Financing options improve the patient experience and benefit health systems through increased collections and patient retention.
During a virtual featured session sponsored by VisitPay as part of Becker’s Hospital Review 11th Annual Meeting in May, three VisitPay executives examined modern patient financial engagement trends, shared findings from primary research and discussed client experiences:
- Will Reilly, chief marketing officer
- Brian Wiley, vice president of client success
- Collin Cain, director of decision science and analytics
Five takeaways were:
1. Health systems are treating patients more like consumers.
Patient expectations for healthcare interactions are changing, influenced by their experiences as consumers in other industries. In this consumerized environment, “Those companies and organizations that create a consumer-first experience will be best positioned to win,” Mr. Reilly said. People compare their healthcare experience to their experience in areas such as online shopping and banking.

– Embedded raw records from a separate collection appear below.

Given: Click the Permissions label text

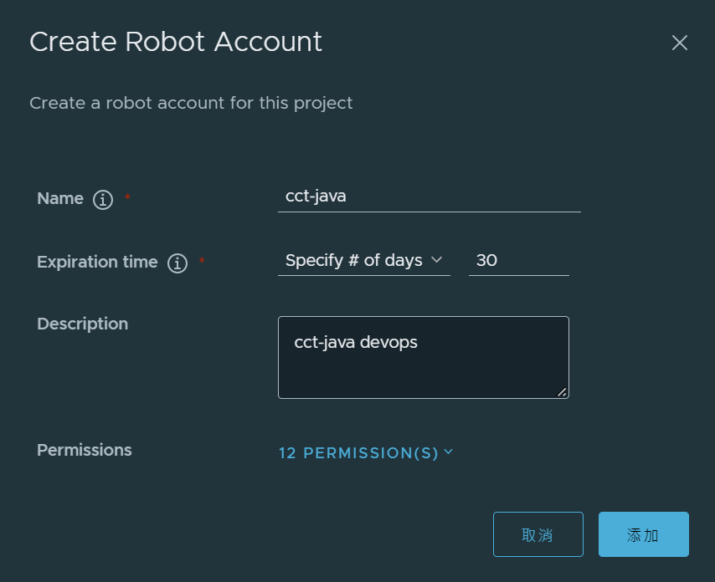Looking at the screenshot, I should click(85, 450).
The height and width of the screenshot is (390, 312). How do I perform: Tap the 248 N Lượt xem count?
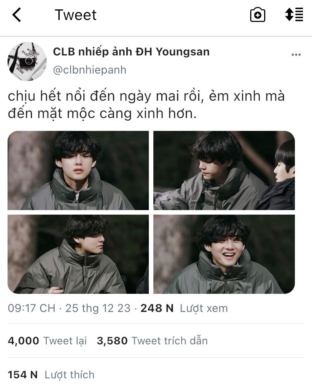pos(184,309)
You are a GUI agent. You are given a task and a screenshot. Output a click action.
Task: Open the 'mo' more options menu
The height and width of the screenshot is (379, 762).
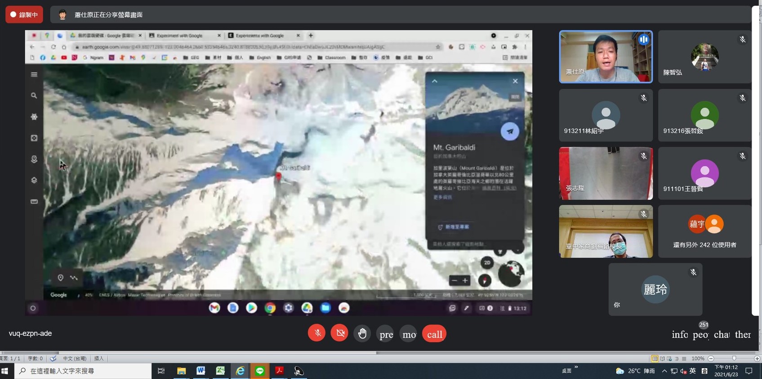pyautogui.click(x=409, y=334)
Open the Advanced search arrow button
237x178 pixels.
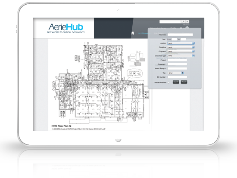point(187,21)
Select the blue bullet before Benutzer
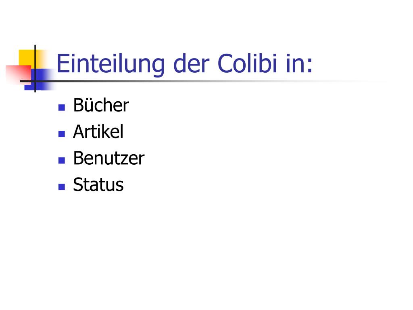This screenshot has width=413, height=310. point(62,160)
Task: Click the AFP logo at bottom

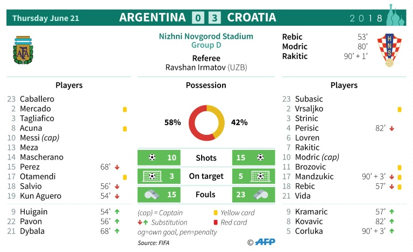Action: click(265, 242)
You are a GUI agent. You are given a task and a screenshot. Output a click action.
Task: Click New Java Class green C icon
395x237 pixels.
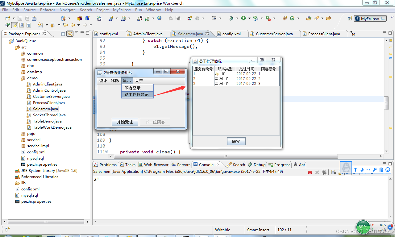(292, 18)
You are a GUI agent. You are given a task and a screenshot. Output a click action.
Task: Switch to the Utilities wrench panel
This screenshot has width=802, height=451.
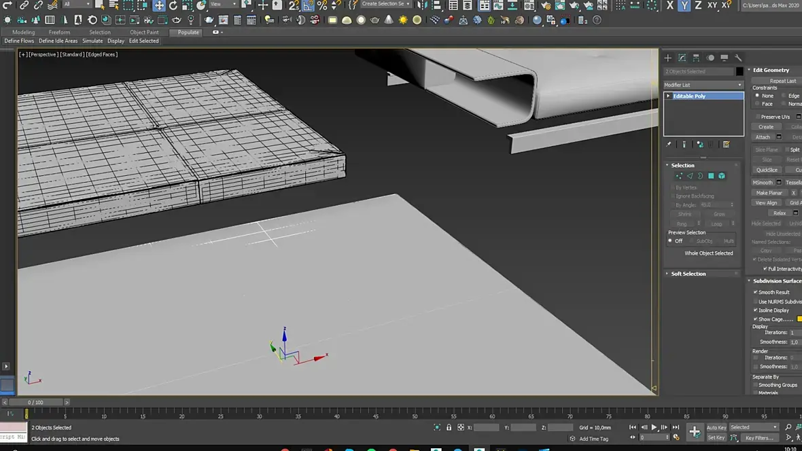[739, 58]
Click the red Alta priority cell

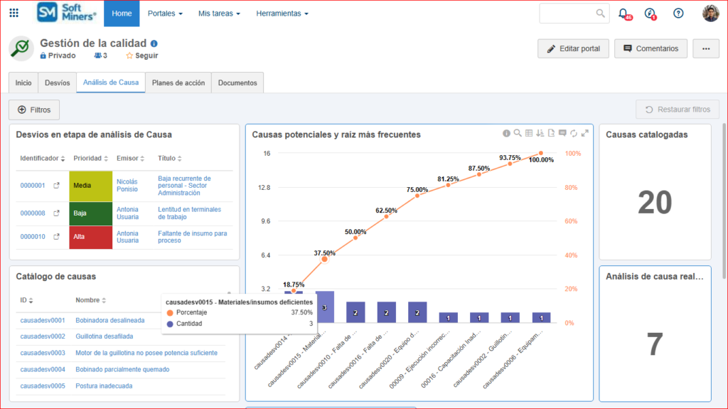[90, 237]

Medical bills, lacking in transparency, are a source of frustration to patients. Optimally, a patient’s bill is consistent with their clinical experience, is understandable, and offers payment choices. Health systems reap benefits from engaging with patients early in their healthcare journey; increasingly patients expect early cost estimates to start that process.
2. COVID-19 and the economic fallout altered the healthcare landscape significantly in 2020.
When the pandemic arrived, medical bills were already a widespread source of patient stress and bankruptcies but had been somewhat deprioritized relative to other bills.
In 2020, as financial pressures mounted on many Americans, health systems took different approaches to the sudden economic shifts. Providers tailored their responses to their patient population and took extremely patient-friendly approaches. Some hospitals eliminated interest or allowed patients to skip payments.
3. Financing plans allow health systems to balance patient needs with financial viability.
The twin objectives of serving patients and remaining financially viable provide an opportunity for financing, which enables hospitals to put their balance sheets to work to help patients. “Finance plans are an extremely powerful tool at the disposal of health systems,” Mr. Cain said. “They can be the perfect blend between patient-friendly and financially viable.”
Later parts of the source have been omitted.